How Theranos Misled Me
And how I screwed up, too.
In a June 2014 cover story for Fortune, I helped raise to prominence the inventor-entrepreneur Elizabeth Holmes and her remarkable—I think everyone will still go along with that adjective—diagnostics company Theranos.
Fairly high up in my story there is a whopping false statement. After explaining that Theranos’s tests could be performed with a finger-stick, rather than using traditional venipuncture (a syringe in the crook of the arm), I wrote that the company “currently offers 200—and is ramping up to offer more than 1000—of the most commonly ordered blood diagnostic tests, all without the need of a syringe.”
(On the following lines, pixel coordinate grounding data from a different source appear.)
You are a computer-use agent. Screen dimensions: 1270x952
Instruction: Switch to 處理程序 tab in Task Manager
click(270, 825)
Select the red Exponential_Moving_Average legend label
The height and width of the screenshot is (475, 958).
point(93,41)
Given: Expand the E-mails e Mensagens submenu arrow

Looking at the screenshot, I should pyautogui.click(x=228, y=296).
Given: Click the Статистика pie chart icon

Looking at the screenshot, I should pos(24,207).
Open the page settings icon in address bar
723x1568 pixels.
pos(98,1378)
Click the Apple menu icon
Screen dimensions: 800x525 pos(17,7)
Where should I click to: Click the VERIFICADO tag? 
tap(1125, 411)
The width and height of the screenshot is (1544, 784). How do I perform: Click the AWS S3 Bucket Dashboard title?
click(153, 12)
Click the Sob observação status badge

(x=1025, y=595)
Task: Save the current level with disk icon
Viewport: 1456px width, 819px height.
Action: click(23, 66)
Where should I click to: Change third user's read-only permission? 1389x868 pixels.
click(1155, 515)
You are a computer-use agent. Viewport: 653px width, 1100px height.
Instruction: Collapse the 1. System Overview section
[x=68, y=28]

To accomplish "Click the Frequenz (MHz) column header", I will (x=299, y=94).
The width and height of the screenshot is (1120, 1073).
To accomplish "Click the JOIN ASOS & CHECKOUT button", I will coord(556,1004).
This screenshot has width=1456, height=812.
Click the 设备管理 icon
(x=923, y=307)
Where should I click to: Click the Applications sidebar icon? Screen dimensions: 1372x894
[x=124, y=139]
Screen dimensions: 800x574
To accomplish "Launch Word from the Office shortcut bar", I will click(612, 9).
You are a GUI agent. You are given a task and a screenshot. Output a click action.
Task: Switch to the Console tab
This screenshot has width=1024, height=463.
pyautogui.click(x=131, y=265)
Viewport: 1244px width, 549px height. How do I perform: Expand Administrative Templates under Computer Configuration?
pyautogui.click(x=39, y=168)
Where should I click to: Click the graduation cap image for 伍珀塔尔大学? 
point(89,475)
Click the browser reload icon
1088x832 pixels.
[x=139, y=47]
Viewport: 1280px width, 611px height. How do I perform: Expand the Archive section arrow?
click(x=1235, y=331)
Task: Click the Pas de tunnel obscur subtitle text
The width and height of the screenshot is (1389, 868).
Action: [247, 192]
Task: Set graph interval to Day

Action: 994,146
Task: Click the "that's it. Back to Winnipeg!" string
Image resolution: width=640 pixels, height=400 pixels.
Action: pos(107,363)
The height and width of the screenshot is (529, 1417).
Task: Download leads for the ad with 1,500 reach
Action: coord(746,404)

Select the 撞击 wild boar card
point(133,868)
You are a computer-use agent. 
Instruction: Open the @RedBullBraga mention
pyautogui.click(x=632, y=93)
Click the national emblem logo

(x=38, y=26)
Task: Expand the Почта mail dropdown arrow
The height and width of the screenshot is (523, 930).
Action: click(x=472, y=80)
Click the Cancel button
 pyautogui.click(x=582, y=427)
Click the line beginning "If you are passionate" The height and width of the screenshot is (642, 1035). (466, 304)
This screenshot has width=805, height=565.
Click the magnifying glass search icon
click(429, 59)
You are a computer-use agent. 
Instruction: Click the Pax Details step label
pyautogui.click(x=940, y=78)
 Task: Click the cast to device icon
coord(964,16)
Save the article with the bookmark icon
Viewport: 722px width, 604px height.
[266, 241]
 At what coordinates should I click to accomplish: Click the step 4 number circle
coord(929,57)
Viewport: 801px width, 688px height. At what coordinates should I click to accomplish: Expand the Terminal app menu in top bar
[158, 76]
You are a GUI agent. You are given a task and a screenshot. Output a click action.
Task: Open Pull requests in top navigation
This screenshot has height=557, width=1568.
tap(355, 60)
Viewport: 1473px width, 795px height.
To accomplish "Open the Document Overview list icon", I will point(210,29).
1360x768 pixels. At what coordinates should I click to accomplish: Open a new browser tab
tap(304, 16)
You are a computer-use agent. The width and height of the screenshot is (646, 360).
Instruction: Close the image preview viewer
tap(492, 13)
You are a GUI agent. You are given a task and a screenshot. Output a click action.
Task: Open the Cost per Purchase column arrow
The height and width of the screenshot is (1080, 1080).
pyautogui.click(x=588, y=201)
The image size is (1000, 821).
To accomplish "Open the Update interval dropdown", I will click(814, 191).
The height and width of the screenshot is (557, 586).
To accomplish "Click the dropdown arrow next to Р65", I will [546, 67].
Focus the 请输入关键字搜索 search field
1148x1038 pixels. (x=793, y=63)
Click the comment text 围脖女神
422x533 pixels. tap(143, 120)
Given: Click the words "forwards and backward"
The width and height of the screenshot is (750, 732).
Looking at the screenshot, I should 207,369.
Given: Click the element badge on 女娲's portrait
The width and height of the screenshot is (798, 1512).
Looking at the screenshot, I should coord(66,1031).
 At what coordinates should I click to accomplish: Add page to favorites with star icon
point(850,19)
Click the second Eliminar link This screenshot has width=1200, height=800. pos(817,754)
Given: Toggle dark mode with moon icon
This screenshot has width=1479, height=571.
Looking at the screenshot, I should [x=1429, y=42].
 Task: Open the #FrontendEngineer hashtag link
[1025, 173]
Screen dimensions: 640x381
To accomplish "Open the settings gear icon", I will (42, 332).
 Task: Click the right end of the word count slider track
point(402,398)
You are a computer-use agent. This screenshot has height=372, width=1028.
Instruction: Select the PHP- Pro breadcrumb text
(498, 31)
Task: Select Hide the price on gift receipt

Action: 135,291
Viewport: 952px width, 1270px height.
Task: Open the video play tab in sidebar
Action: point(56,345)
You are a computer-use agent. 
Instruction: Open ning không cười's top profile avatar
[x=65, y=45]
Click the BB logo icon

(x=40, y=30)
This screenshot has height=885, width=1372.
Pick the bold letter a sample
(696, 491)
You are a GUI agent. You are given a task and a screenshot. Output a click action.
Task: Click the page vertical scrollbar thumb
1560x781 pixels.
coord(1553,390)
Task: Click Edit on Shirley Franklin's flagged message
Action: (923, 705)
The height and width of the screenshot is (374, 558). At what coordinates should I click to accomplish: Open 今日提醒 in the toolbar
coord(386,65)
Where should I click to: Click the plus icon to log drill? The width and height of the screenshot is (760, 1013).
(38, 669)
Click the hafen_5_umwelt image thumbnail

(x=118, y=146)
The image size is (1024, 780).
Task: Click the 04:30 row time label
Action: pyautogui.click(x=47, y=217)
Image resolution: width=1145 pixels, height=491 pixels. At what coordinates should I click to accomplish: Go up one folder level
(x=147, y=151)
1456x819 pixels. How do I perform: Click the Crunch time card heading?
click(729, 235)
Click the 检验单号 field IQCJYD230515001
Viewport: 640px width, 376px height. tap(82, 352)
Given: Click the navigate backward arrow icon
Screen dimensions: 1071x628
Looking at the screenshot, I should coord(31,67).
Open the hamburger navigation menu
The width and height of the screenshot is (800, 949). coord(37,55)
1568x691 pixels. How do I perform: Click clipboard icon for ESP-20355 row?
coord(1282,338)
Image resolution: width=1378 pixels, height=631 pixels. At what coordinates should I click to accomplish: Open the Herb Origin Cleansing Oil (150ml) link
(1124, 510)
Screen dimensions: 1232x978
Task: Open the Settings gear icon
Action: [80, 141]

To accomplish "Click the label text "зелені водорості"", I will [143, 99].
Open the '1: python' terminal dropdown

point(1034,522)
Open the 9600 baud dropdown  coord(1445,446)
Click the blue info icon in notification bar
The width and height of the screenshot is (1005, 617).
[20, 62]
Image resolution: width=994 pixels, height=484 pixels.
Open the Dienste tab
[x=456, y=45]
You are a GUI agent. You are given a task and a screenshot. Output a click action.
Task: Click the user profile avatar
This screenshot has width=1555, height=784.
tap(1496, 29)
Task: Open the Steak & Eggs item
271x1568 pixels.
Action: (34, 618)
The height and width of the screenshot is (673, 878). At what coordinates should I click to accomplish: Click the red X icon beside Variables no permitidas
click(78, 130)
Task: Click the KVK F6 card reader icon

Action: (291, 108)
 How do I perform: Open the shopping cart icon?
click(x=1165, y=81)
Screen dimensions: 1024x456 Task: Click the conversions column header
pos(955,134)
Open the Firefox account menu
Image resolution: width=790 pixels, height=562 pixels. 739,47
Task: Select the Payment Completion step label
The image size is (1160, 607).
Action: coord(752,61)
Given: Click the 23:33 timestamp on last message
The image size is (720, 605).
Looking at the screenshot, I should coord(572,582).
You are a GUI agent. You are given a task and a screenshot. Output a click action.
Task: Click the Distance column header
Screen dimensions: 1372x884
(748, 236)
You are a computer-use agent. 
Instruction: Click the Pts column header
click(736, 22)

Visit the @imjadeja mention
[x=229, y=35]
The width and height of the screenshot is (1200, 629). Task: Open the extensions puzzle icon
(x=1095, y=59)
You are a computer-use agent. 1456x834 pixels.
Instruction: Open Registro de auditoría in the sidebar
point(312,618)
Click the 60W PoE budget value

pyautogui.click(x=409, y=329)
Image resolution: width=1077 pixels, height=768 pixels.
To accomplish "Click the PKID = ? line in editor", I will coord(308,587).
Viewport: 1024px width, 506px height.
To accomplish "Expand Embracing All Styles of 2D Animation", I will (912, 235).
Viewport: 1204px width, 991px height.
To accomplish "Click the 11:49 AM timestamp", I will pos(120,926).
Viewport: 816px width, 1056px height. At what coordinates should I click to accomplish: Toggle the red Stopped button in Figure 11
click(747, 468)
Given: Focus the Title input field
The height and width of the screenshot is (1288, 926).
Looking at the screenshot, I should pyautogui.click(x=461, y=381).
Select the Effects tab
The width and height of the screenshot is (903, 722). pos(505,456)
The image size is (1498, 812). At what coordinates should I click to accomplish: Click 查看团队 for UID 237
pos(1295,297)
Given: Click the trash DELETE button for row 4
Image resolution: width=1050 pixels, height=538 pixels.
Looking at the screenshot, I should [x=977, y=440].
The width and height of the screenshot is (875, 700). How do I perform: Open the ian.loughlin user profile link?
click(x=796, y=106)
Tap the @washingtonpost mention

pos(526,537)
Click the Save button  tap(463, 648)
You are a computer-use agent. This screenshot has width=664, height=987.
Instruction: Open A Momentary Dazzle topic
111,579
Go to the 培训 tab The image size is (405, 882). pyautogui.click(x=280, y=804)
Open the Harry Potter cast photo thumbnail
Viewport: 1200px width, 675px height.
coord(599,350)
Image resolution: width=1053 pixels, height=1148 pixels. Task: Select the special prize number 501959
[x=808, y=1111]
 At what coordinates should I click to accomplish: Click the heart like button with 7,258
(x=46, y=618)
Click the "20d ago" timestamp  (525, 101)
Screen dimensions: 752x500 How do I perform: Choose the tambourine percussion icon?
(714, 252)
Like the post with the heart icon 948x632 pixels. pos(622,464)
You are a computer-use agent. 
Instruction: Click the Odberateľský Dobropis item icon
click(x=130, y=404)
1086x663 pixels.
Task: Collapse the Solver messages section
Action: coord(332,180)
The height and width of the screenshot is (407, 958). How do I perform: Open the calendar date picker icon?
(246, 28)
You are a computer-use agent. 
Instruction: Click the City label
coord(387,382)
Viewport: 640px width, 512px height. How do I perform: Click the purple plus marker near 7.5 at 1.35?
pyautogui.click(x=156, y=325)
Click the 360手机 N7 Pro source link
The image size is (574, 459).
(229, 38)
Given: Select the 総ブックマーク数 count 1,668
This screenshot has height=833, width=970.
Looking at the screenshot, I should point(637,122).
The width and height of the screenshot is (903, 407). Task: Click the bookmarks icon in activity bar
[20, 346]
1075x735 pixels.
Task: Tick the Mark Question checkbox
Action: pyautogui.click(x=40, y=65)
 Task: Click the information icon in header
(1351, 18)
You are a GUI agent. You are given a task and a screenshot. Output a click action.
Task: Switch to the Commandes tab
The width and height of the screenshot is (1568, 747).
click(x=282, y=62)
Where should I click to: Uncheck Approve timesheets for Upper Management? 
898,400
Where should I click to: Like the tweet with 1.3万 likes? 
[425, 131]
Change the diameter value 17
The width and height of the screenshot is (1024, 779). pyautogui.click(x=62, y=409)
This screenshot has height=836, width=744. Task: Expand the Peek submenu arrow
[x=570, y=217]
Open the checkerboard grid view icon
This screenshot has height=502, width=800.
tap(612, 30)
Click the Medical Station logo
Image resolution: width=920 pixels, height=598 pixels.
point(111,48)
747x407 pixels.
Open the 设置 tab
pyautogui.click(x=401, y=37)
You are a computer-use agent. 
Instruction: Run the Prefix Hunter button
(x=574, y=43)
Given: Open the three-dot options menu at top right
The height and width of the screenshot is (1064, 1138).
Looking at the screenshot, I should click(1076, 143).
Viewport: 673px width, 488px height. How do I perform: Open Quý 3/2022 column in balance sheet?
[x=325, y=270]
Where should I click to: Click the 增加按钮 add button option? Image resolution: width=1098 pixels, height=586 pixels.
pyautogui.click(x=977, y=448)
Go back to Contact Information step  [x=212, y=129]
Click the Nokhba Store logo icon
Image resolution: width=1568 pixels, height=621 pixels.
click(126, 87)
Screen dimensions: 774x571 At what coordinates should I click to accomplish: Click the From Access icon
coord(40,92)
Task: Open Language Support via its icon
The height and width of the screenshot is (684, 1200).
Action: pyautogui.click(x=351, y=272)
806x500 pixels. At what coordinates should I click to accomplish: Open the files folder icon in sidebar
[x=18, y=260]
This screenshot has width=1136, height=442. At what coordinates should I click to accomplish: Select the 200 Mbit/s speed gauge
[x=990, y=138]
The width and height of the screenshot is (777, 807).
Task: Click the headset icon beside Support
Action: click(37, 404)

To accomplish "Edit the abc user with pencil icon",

Sixteen months later, John Carreyrou of the Wall Street Journal published a now famous front-page story containing a wide range of unflattering accusations about Theranos. Among them, he reported that one “former senior employee” had told him—in an account generally corroborated by three other former employees—that as of December 2014, the company was actually performing only about 15 finger-stick tests using its proprietary technology; the remainder were being performed using conventional, third-party analyzer machines, made by companies like Siemens—i.e., the same machines used by conventional labs like Quest Diagnostics and LabCorp.HT: Business Insider
In that Journal article, a Theranos spokesperson was quoted flatly denying the newspaper’s allegations in a blanket manner, but refusing to be specific, citing trade secrets. Notably, from my perspective, she did not say how many tests the company had, in fact, been performing by proprietary methods in December 2014.
In a longer statement issued the same day on its website, Theranos further blasted the Journal for, among other things, relying on the accounts of “anonymous, disgruntled former employees,” but still declined to state how many proprietary tests it had really been performing.
It wasn’t until a week later—on Oct. 22—that Theranos, after stonewalling and threats of legal action failed to quell the furor, offered a serious, 14-page response to the Journal article, addressing the full panoply of its accusations. Among other things the company asserted that, as of December 2014, it had in fact been performing “more than 80 of the tests on our online test menu via finger-stick,” and that all but “a few” of those “ran using proprietary technologies.” It also asserted that in the fourth quarter of 2014, 57% of all tests ordered had been performed by finger-stick.
Those figures, if accurate, would suggest that the company might well be accomplishing, as it has claimed, something genuinely innovative and beneficial to society. I should add that the company’s extremely low prices and price-transparency would also be of unquestionable benefit to society, even if the company weren’t doing anything technologically innovative. On the other hand, all these advances matter only if Theranos’s tests are also reliable, which the Journal article also cast doubt upon. In my opinion, the evidence for this was weaker than its evidence that the company was misrepresenting its accomplishments....MORE
On Dec. 18th Fortune published "Did Theranos mislead Fortune?"
And on the 20th: "Letter to the Editor: Theranos Responds"
Our June piece "Theranos: She's Young, She's Rich, Is She A Marketing Huckster?" was one of the earliest to link to credible sources who thought there was no there, there.
Theranos still has not responded to the substantive criticisms, instead going with smoke, mirrors, hand waving and changing the subject.